G. Kenney edited this page Jul 28, 2023 · 8 revisions

incorpIprScan

This tool is designed to supplement gbToIMG, though it can also be used to add InterPro annotations (or updated annotations in general) to IMG-style metadata from any source. NCBI GenBank-derived metadata often does not list the families from which gene annotations are derived, which is a problem for this workflow. This function takes a tab-delimited InterProScan output file and an IMG-formatted metadata file for the same genes and adds Pfam, TIGRfam, and/or InterPro families to the metadata file. Note that you may need to run InterProScan on your local cluster or install it on a linux machine or VM; there is not a Windows or MacOS-compatible version, and actually running it is thus not included in this workflow. That said, a basic command outputting the required tab-delimited output file looks like this:

./interproscan.sh -i 20210101_gb2img_genE_neighborSeqs.fa -t p -o 20210101_genE_iprScan.txt -f TSV -iprlookup

Use of incorpIprScan

incorpIprScanOutput <- incorpIprScan(iprScanSource = "20210101_genE_iprScan.txt", imgNeighborsSource = "20210101_gb2img_genE_neighborData.txt", geneName = "genE", addPfam = TRUE, addTigrfam = TRUE, addIPRfam = TRUE)
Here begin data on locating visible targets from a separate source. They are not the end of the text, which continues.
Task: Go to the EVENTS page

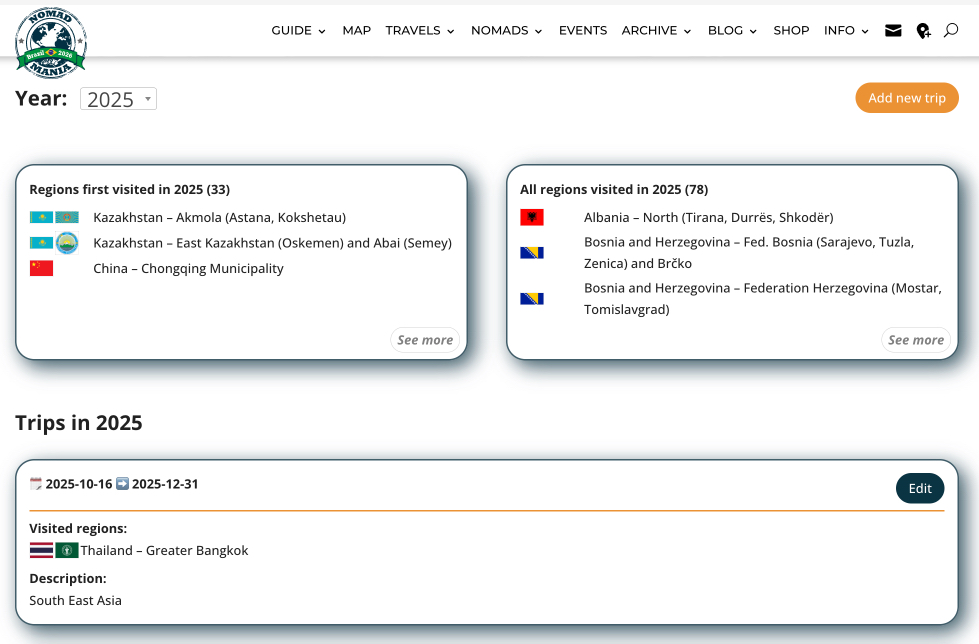Action: [582, 31]
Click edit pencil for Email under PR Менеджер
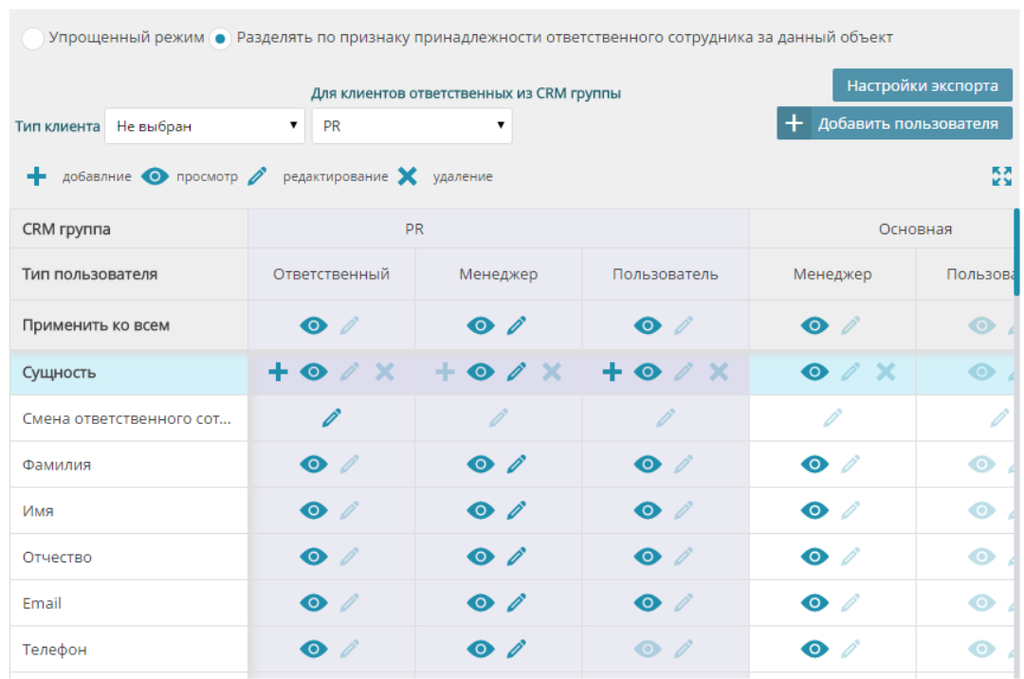The image size is (1024, 679). click(516, 603)
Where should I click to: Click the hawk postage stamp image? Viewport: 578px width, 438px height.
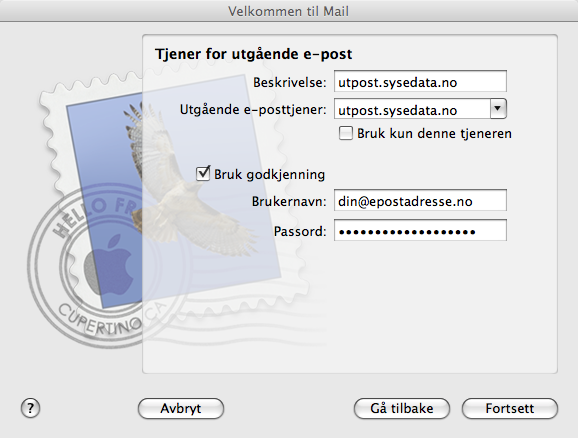click(173, 191)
Note that in this example, I'm using a gbToIMG output file as my metadata source (and I used the sequence output file as my input into InterProScan), but you could also use this to add updated InterPro annotations to older IMG data. In this example, I'm populating the Pfam and TIGRfam fields as well, since GenBank files rarely have this info.

Options

  • iprScanSource Filename. For text file containing InterProScan output. Required.
  • imgNeighborsSource Filename. For a text file IMG-formatted metadata for neighbors of genes of interest. Required.
  • geneName Character string. Name of gene family of interest (purely for file naming). Required.
  • addPfam Boolean. Specifies whether or not Pfam annotations should be added to the metadata sheet.
  • addTigrfam Boolean. Specifies whether or not TIGRfam annotations should be added to the metadata sheet.
  • addIprfam Boolean. Specifies whether or not InterPro family annotations should be added to the metadata sheet.

Output

  • 20210101_incorpIprScan_genE_neighborData.txt File. Text file containing updated gene metadata.
  • incorpIprScanOutput List. Contains imgNeighborsData (a data frame of IMG-styled metadata for neighbors of genes of interest, now with more annotation info.)